[Collection entries]

*** Block opens ***

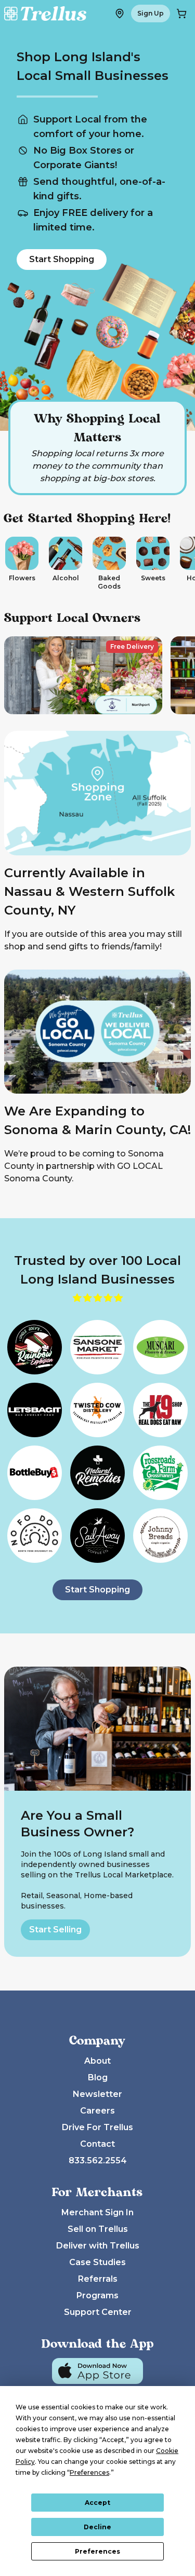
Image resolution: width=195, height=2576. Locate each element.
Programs (97, 2295)
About (97, 2061)
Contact (97, 2144)
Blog (98, 2077)
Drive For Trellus (97, 2127)
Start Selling (55, 1929)
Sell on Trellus (98, 2229)
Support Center (98, 2312)
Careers (97, 2111)
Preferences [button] (89, 2472)
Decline (97, 2527)
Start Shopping (61, 259)
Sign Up (150, 13)
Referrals (98, 2279)
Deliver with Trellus (97, 2246)
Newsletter (97, 2094)
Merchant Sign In (97, 2212)
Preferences (97, 2551)
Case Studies (97, 2262)
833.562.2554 (98, 2160)
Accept (97, 2502)
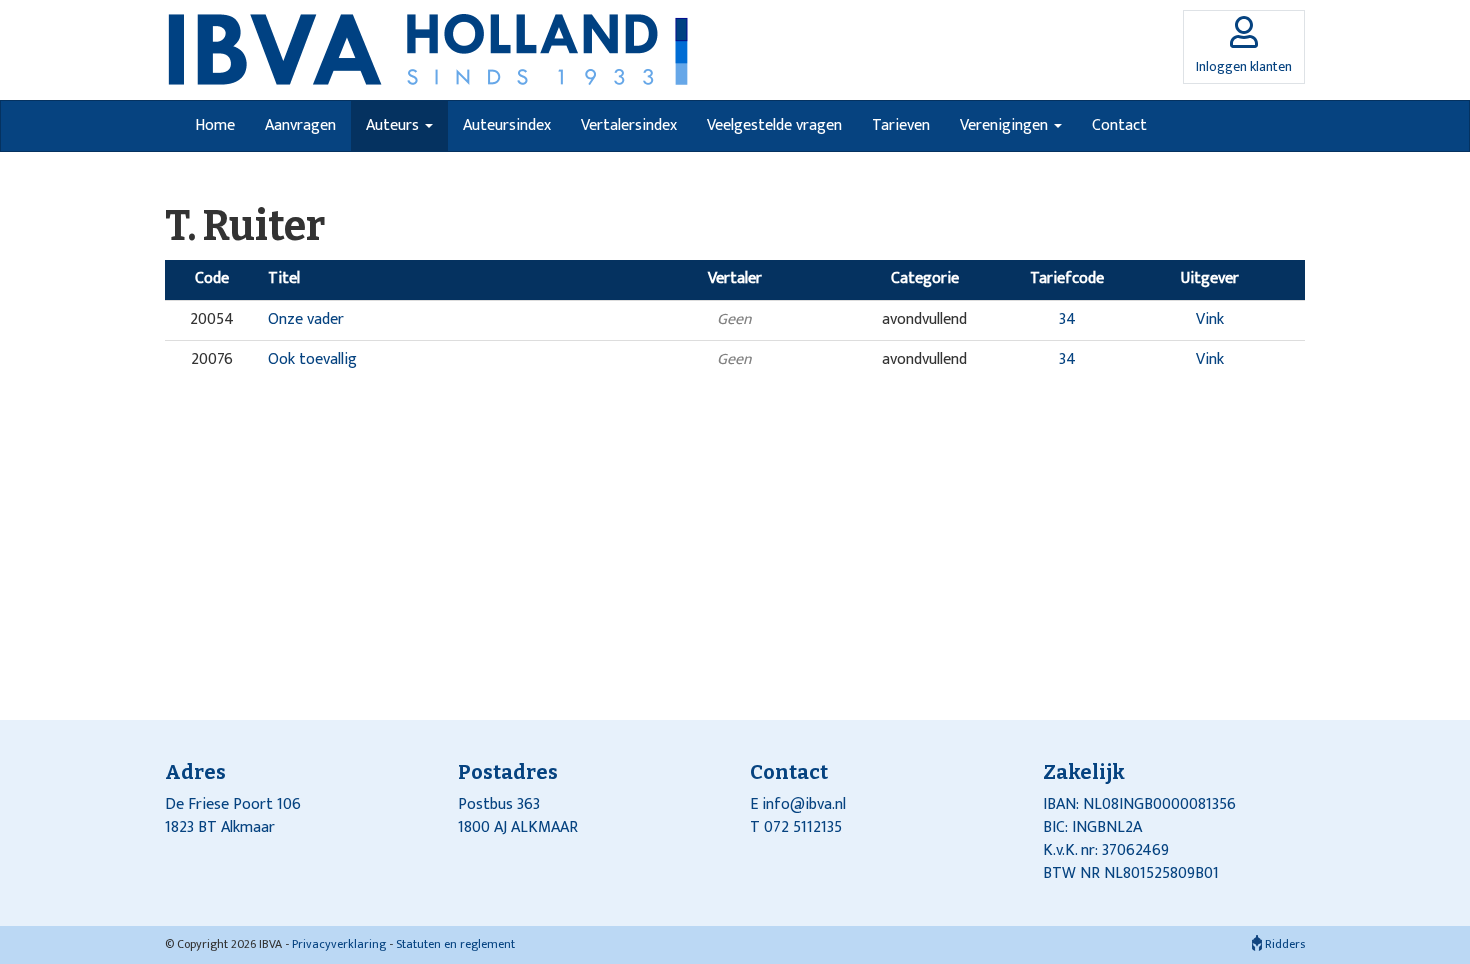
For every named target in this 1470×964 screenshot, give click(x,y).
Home (215, 125)
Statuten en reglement (455, 944)
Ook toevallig (312, 359)
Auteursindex (507, 125)
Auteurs (394, 125)
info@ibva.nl (804, 804)
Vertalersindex (629, 125)
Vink (1210, 319)
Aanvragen (300, 125)
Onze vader (306, 319)
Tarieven (901, 125)
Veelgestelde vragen (774, 125)
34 (1067, 319)
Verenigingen (1006, 125)
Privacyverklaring (339, 944)
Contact (1119, 125)
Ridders (1283, 944)
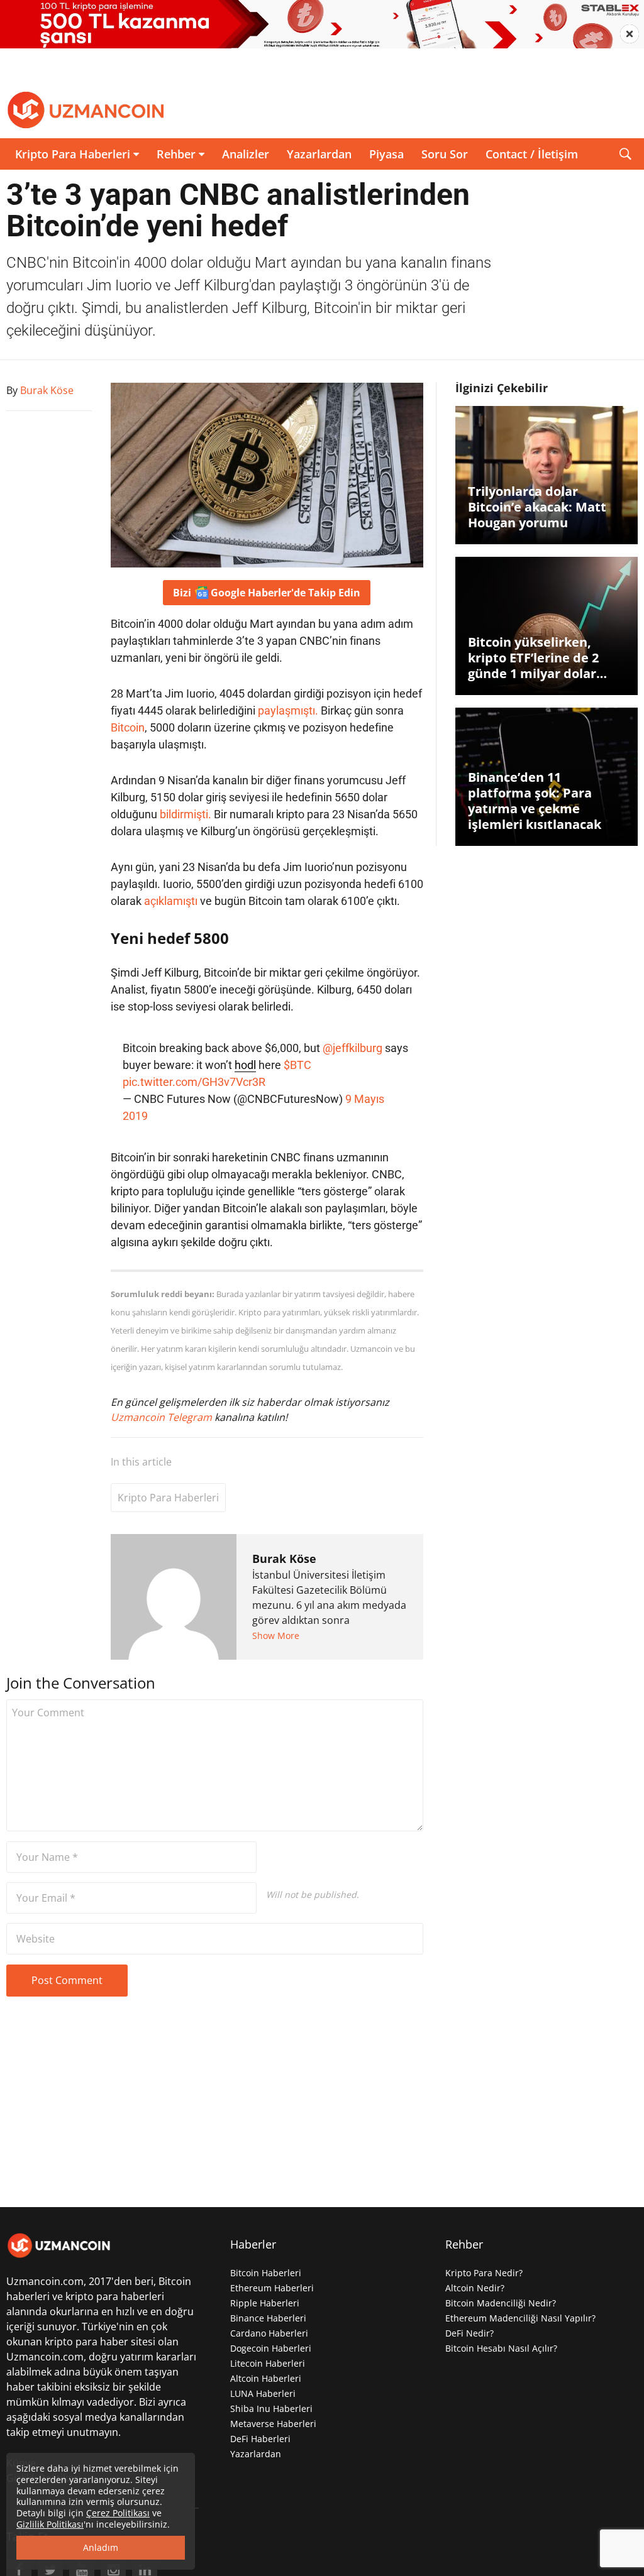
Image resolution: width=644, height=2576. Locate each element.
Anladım (100, 2547)
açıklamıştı (170, 900)
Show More (275, 1636)
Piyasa (386, 154)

*** Block closes ***

• What to do: The copy you return must match the records above exactly, minus any images.

• Result of the task:
Image resolution: width=195, height=2576. Locate each element.
Programs (97, 2295)
About (97, 2061)
Contact (97, 2144)
Blog (98, 2077)
Drive For Trellus (97, 2127)
Start Selling (55, 1929)
Sell on Trellus (98, 2229)
Support Center (98, 2312)
Careers (97, 2111)
Preferences [button] (89, 2472)
Decline (97, 2527)
Start Shopping (61, 259)
Sign Up (150, 13)
Referrals (98, 2279)
Deliver with Trellus (97, 2246)
Newsletter (97, 2094)
Merchant Sign In (97, 2212)
Preferences (97, 2551)
Case Studies (97, 2262)
833.562.2554 (98, 2160)
Accept (97, 2502)
For every named target in this 1470×964 screenshot, give click(x,y).
Home (215, 125)
Statuten en reglement (455, 944)
Ook toevallig (312, 359)
Auteursindex (507, 125)
Auteurs (394, 125)
info@ibva.nl (804, 804)
Vertalersindex (629, 125)
Vink (1210, 319)
Aanvragen (300, 125)
Onze vader (306, 319)
Tarieven (901, 125)
Veelgestelde vragen (774, 125)
34 (1067, 319)
Verenigingen (1006, 125)
Privacyverklaring (339, 944)
Contact (1119, 125)
Ridders (1283, 944)
Image resolution: width=644, height=2576. Locate each element.
Anladım (100, 2547)
açıklamıştı (170, 900)
Show More (275, 1636)
Piyasa (386, 154)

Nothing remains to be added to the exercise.